* EXERCISE REQUIREMENTS:
Line by line, return the data exactly as shown.

* DATA FOR THE TASK:

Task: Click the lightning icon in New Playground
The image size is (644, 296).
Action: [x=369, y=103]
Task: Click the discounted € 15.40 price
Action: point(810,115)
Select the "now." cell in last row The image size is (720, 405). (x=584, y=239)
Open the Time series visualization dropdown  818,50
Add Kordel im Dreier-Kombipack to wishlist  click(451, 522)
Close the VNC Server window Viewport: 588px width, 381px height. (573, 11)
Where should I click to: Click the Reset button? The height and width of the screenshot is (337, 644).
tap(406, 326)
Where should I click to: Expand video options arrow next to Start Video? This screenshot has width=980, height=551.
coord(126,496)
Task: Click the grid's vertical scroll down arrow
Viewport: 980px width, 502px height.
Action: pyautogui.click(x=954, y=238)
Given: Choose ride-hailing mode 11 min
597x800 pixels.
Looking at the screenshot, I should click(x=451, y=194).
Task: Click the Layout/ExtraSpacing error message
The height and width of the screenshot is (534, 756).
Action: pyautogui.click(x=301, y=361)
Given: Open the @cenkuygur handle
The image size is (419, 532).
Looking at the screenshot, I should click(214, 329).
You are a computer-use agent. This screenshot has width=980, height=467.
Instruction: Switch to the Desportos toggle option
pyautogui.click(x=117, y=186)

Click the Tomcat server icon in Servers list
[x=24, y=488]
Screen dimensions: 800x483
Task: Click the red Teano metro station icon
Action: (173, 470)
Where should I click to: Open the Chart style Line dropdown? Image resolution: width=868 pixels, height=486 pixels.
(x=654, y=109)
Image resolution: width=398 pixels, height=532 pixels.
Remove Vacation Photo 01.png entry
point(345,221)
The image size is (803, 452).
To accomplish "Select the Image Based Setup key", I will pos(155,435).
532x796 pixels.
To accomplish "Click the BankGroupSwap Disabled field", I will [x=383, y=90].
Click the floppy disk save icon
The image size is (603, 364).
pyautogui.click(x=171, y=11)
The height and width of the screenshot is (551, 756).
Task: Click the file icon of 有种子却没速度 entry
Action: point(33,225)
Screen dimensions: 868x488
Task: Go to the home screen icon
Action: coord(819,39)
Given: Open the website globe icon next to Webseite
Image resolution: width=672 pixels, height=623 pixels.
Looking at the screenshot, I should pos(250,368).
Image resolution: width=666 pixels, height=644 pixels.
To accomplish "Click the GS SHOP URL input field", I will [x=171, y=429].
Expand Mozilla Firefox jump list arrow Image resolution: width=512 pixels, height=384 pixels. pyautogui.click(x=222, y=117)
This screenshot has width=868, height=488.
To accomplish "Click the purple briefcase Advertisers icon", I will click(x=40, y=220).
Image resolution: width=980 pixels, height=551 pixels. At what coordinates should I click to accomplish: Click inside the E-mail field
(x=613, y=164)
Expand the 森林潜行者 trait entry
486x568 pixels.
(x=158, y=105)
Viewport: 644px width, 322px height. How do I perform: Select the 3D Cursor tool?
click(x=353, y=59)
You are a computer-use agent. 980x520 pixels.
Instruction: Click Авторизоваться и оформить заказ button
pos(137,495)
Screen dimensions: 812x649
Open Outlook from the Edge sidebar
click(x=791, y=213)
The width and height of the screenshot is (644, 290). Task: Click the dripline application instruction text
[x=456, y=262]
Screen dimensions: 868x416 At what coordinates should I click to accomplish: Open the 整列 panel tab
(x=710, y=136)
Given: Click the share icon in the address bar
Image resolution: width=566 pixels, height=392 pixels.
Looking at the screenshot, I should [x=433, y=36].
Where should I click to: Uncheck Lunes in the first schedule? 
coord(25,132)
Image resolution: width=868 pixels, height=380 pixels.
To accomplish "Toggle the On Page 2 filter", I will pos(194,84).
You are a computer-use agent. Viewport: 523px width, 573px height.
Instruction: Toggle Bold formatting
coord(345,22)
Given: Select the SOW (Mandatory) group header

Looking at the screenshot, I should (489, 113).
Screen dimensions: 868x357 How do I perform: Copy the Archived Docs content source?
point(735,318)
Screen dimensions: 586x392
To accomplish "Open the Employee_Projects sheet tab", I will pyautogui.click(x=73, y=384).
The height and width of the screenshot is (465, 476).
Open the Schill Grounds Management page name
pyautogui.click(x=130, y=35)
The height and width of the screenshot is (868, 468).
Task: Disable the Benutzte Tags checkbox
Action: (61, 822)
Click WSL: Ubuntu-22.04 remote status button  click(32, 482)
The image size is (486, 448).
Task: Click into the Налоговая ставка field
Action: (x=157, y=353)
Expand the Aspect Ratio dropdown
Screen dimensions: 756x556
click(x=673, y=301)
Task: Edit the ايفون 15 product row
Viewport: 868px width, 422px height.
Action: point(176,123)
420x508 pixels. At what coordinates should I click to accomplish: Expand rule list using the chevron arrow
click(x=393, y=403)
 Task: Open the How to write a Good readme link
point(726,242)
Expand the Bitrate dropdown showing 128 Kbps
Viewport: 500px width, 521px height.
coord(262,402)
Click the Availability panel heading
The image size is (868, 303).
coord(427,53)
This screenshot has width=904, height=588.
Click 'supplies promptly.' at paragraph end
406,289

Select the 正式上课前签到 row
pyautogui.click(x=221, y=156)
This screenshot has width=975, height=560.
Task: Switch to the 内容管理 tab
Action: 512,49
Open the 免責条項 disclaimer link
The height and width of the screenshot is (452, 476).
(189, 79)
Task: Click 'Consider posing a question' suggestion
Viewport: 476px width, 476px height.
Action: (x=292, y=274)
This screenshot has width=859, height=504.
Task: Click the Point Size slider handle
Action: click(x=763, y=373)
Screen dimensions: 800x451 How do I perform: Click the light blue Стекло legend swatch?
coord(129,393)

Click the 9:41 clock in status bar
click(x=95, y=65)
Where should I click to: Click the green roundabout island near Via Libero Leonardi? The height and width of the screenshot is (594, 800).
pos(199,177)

* WRITTEN SOLUTION:
Task: Click the lightning icon in New Playground
The image size is (644, 296).
Action: [x=369, y=103]
Task: Click the discounted € 15.40 price
Action: point(810,115)
Select the "now." cell in last row The image size is (720, 405). (x=584, y=239)
Open the Time series visualization dropdown  818,50
Add Kordel im Dreier-Kombipack to wishlist  click(451, 522)
Close the VNC Server window Viewport: 588px width, 381px height. (573, 11)
Where should I click to: Click the Reset button? The height and width of the screenshot is (337, 644).
tap(406, 326)
Where should I click to: Expand video options arrow next to Start Video? This screenshot has width=980, height=551.
coord(126,496)
Task: Click the grid's vertical scroll down arrow
Viewport: 980px width, 502px height.
Action: pyautogui.click(x=954, y=238)
Given: Choose ride-hailing mode 11 min
597x800 pixels.
Looking at the screenshot, I should click(x=451, y=194).
Task: Click the Layout/ExtraSpacing error message
The height and width of the screenshot is (534, 756).
Action: pyautogui.click(x=301, y=361)
Given: Open the @cenkuygur handle
The image size is (419, 532).
Looking at the screenshot, I should click(214, 329).
You are a computer-use agent. This screenshot has width=980, height=467.
Instruction: Switch to the Desportos toggle option
pyautogui.click(x=117, y=186)

Click the Tomcat server icon in Servers list
[x=24, y=488]
Screen dimensions: 800x483
Task: Click the red Teano metro station icon
Action: (173, 470)
Where should I click to: Open the Chart style Line dropdown? Image resolution: width=868 pixels, height=486 pixels.
(x=654, y=109)
Image resolution: width=398 pixels, height=532 pixels.
Remove Vacation Photo 01.png entry
point(345,221)
The image size is (803, 452).
To accomplish "Select the Image Based Setup key", I will pos(155,435).
532x796 pixels.
To accomplish "Click the BankGroupSwap Disabled field", I will [x=383, y=90].
Click the floppy disk save icon
The image size is (603, 364).
pyautogui.click(x=171, y=11)
The height and width of the screenshot is (551, 756).
Task: Click the file icon of 有种子却没速度 entry
Action: point(33,225)
Screen dimensions: 868x488
Task: Go to the home screen icon
Action: coord(819,39)
Given: Open the website globe icon next to Webseite
Image resolution: width=672 pixels, height=623 pixels.
Looking at the screenshot, I should pos(250,368).
Image resolution: width=666 pixels, height=644 pixels.
To accomplish "Click the GS SHOP URL input field", I will [x=171, y=429].
Expand Mozilla Firefox jump list arrow Image resolution: width=512 pixels, height=384 pixels. pyautogui.click(x=222, y=117)
This screenshot has width=868, height=488.
To accomplish "Click the purple briefcase Advertisers icon", I will click(x=40, y=220).
Image resolution: width=980 pixels, height=551 pixels. At what coordinates should I click to accomplish: Click inside the E-mail field
(x=613, y=164)
Expand the 森林潜行者 trait entry
486x568 pixels.
(x=158, y=105)
Viewport: 644px width, 322px height. How do I perform: Select the 3D Cursor tool?
click(x=353, y=59)
You are a computer-use agent. 980x520 pixels.
Instruction: Click Авторизоваться и оформить заказ button
pos(137,495)
Screen dimensions: 812x649
Open Outlook from the Edge sidebar
click(x=791, y=213)
The width and height of the screenshot is (644, 290). Task: Click the dripline application instruction text
[x=456, y=262]
Screen dimensions: 868x416 At what coordinates should I click to accomplish: Open the 整列 panel tab
(x=710, y=136)
Given: Click the share icon in the address bar
Image resolution: width=566 pixels, height=392 pixels.
Looking at the screenshot, I should [x=433, y=36].
Where should I click to: Uncheck Lunes in the first schedule? 
coord(25,132)
Image resolution: width=868 pixels, height=380 pixels.
To accomplish "Toggle the On Page 2 filter", I will pos(194,84).
You are a computer-use agent. Viewport: 523px width, 573px height.
Instruction: Toggle Bold formatting
coord(345,22)
Given: Select the SOW (Mandatory) group header

Looking at the screenshot, I should (489, 113).
Screen dimensions: 868x357 How do I perform: Copy the Archived Docs content source?
point(735,318)
Screen dimensions: 586x392
To accomplish "Open the Employee_Projects sheet tab", I will pyautogui.click(x=73, y=384).
The height and width of the screenshot is (465, 476).
Open the Schill Grounds Management page name
pyautogui.click(x=130, y=35)
The height and width of the screenshot is (868, 468).
Task: Disable the Benutzte Tags checkbox
Action: (61, 822)
Click WSL: Ubuntu-22.04 remote status button  click(32, 482)
The image size is (486, 448).
Task: Click into the Налоговая ставка field
Action: (x=157, y=353)
Expand the Aspect Ratio dropdown
Screen dimensions: 756x556
click(x=673, y=301)
Task: Edit the ايفون 15 product row
Viewport: 868px width, 422px height.
Action: point(176,123)
420x508 pixels. At what coordinates should I click to accomplish: Expand rule list using the chevron arrow
click(x=393, y=403)
 Task: Open the How to write a Good readme link
point(726,242)
Expand the Bitrate dropdown showing 128 Kbps
Viewport: 500px width, 521px height.
coord(262,402)
Click the Availability panel heading
The image size is (868, 303).
coord(427,53)
This screenshot has width=904, height=588.
Click 'supplies promptly.' at paragraph end
406,289

Select the 正式上课前签到 row
pyautogui.click(x=221, y=156)
This screenshot has width=975, height=560.
Task: Switch to the 内容管理 tab
Action: 512,49
Open the 免責条項 disclaimer link
The height and width of the screenshot is (452, 476).
(189, 79)
Task: Click 'Consider posing a question' suggestion
Viewport: 476px width, 476px height.
Action: (x=292, y=274)
This screenshot has width=859, height=504.
Task: Click the Point Size slider handle
Action: click(x=763, y=373)
Screen dimensions: 800x451 How do I perform: Click the light blue Стекло legend swatch?
coord(129,393)

Click the 9:41 clock in status bar
click(x=95, y=65)
Where should I click to: Click the green roundabout island near Via Libero Leonardi? The height and width of the screenshot is (594, 800).
pos(199,177)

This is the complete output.